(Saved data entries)
━━━━━━

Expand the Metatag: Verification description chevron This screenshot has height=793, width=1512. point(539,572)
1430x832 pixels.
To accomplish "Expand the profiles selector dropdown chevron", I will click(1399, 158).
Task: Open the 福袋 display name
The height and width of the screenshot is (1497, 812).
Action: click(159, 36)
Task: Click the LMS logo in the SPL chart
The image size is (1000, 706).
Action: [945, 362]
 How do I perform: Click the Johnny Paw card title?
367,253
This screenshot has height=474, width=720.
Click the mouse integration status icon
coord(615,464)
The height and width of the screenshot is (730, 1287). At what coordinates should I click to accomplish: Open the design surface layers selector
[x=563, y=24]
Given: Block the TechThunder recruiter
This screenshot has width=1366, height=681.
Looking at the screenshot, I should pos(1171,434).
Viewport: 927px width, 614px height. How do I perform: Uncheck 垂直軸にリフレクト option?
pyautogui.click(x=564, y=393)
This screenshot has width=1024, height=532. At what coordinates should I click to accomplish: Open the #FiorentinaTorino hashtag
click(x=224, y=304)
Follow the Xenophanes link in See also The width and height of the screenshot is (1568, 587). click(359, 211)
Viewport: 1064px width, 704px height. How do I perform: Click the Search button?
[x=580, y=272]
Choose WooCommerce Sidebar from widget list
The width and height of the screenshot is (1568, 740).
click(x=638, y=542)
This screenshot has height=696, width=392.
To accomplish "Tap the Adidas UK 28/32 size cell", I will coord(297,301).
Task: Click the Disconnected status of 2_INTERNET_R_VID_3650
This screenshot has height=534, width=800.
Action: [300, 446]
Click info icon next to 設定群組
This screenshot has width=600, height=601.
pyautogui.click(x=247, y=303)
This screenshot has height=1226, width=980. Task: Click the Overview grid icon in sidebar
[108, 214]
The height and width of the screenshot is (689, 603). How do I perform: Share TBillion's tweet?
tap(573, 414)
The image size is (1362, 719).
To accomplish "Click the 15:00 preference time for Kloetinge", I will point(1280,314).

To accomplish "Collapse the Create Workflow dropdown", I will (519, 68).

━━━━━━

Task brief » Note each line above that holds "chevron", then copy all of them.

Problem solution »
Expand the Metatag: Verification description chevron This screenshot has height=793, width=1512. point(539,572)
To accomplish "Expand the profiles selector dropdown chevron", I will click(1399, 158).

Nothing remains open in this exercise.